» **Exercise aim**
Your reply must contain the lines from the one with "Image resolution: width=731" through the last line of the material, exact and complete, with no pictures and no other text.

» **Supplied material**
☆ ☆ ☆ ☆ ☆ ☆ ☆

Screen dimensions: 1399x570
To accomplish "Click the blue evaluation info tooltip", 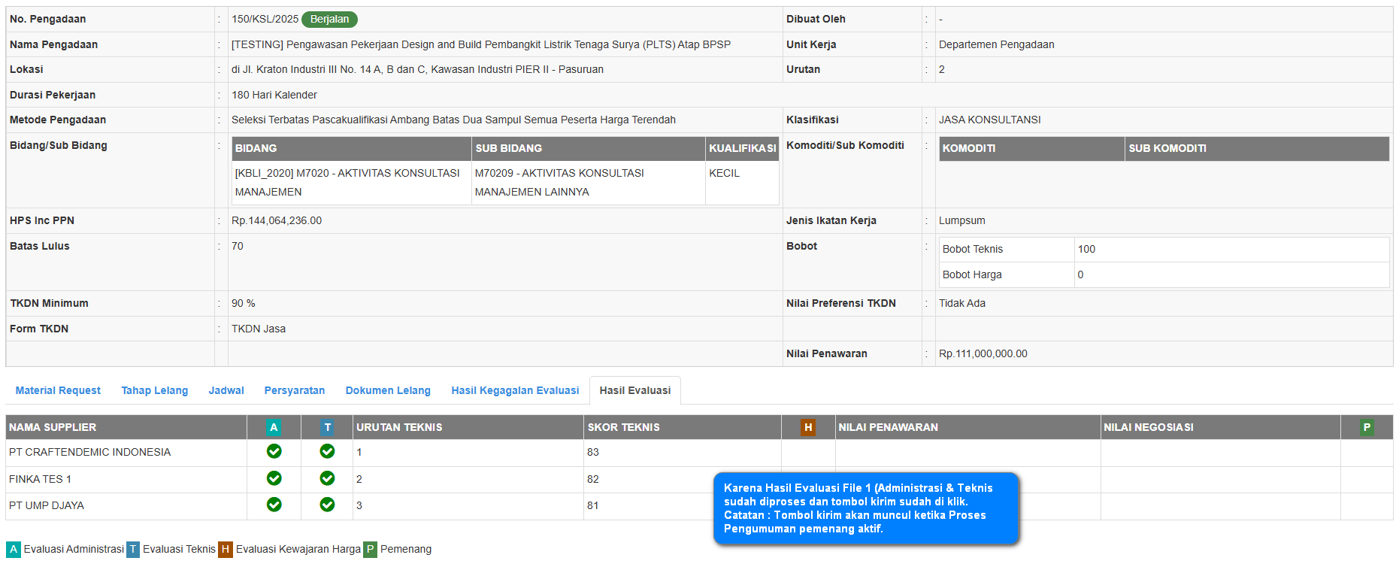I will point(865,508).
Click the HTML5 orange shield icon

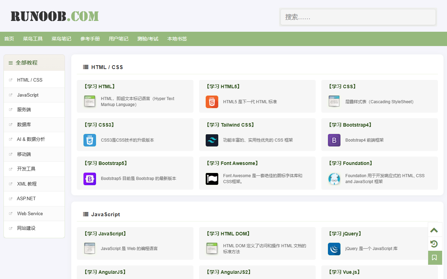212,102
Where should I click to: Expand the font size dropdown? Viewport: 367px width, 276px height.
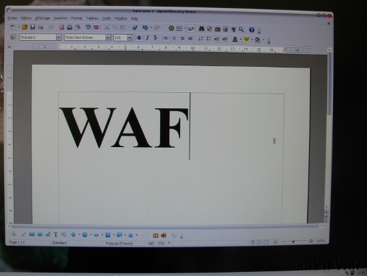coord(129,37)
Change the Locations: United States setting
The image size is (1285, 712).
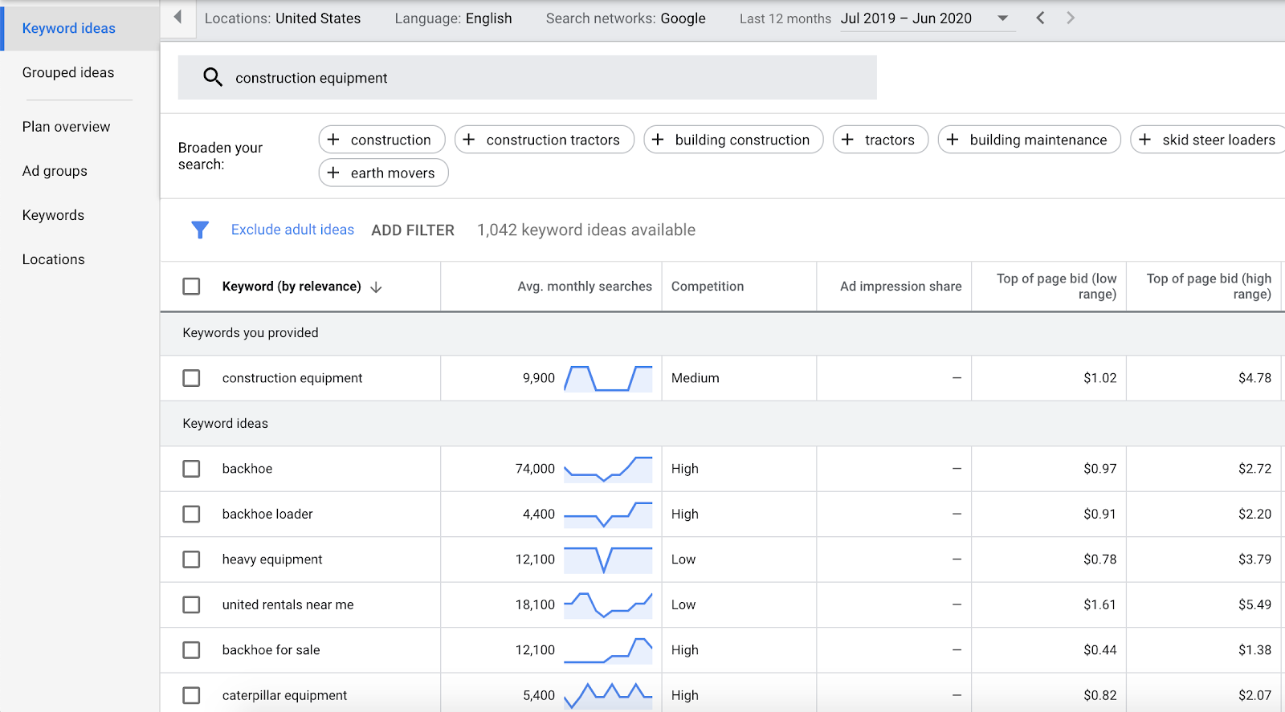tap(282, 18)
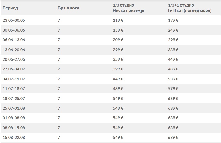
Task: Select the 23.05-30.05 period cell
Action: point(14,20)
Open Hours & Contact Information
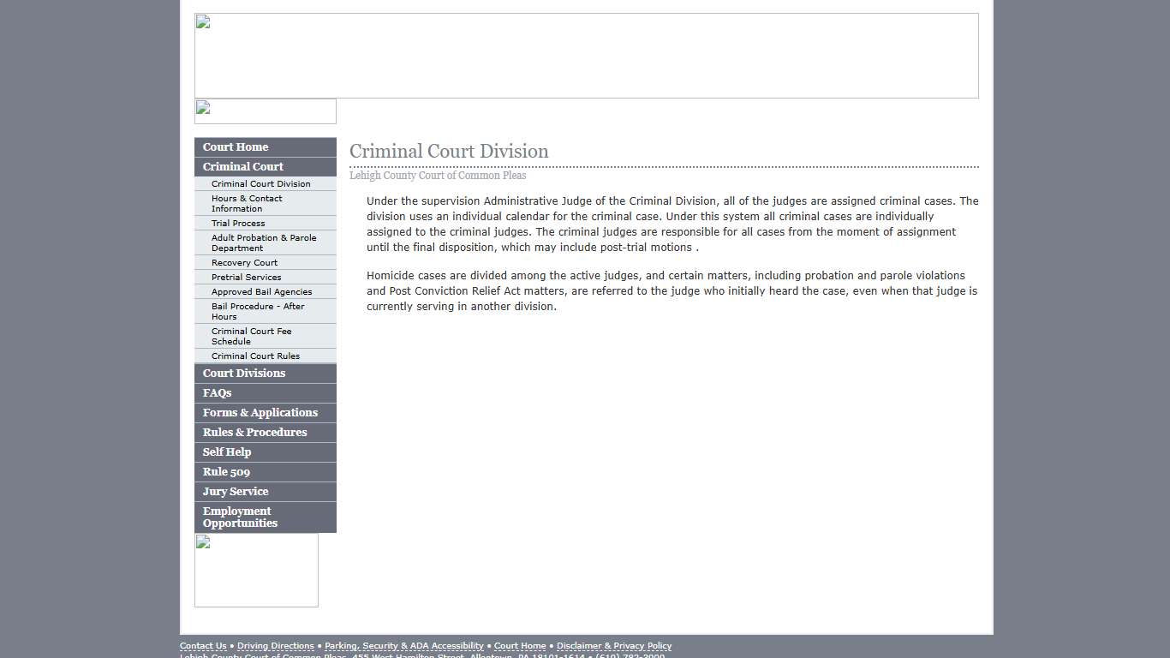1170x658 pixels. pyautogui.click(x=246, y=203)
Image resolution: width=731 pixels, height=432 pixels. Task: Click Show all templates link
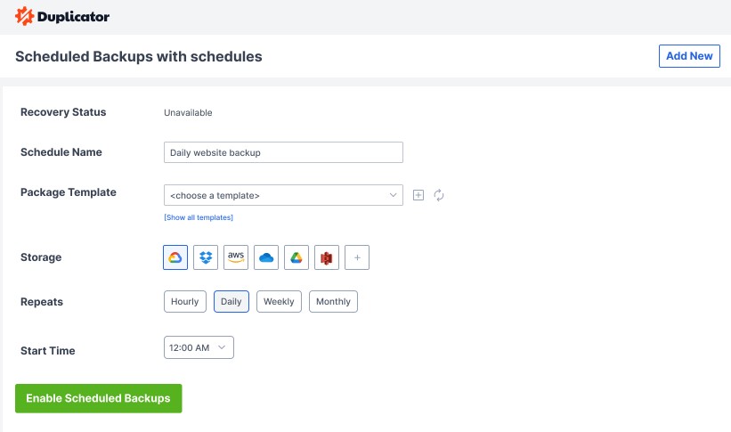(199, 217)
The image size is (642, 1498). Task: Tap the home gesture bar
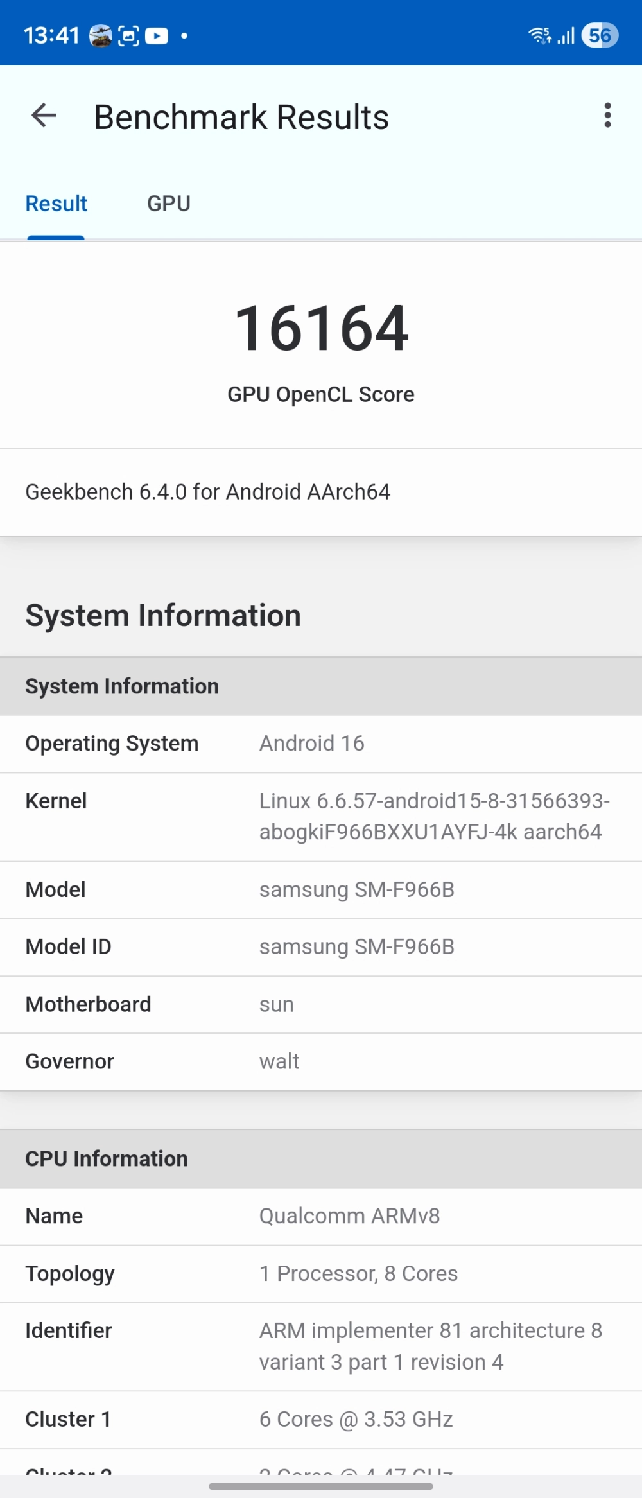click(x=321, y=1486)
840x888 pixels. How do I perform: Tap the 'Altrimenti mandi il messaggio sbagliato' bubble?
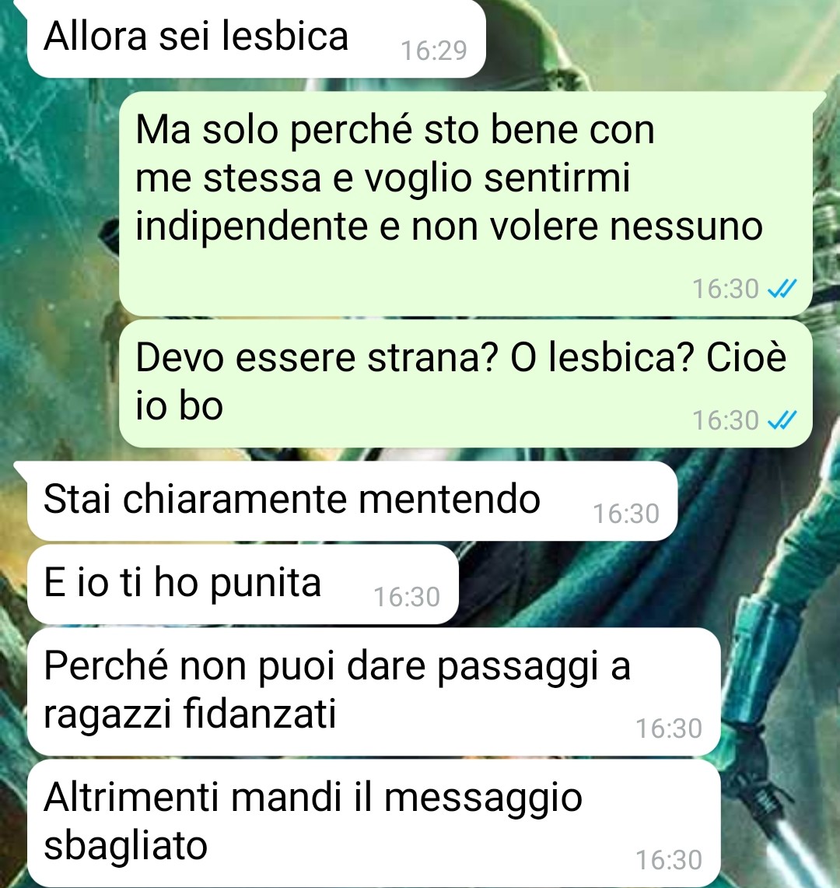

☆ ☆ ☆ ☆ ☆ ☆ ☆

» **Answer**
Image resolution: width=731 pixels, height=432 pixels. Task: Click Show all templates link
(199, 217)
The image size is (642, 1498). Task: Tap the home gesture bar
click(x=321, y=1486)
840x888 pixels. How do I perform: Tap the 'Altrimenti mandi il messaggio sbagliato' bubble?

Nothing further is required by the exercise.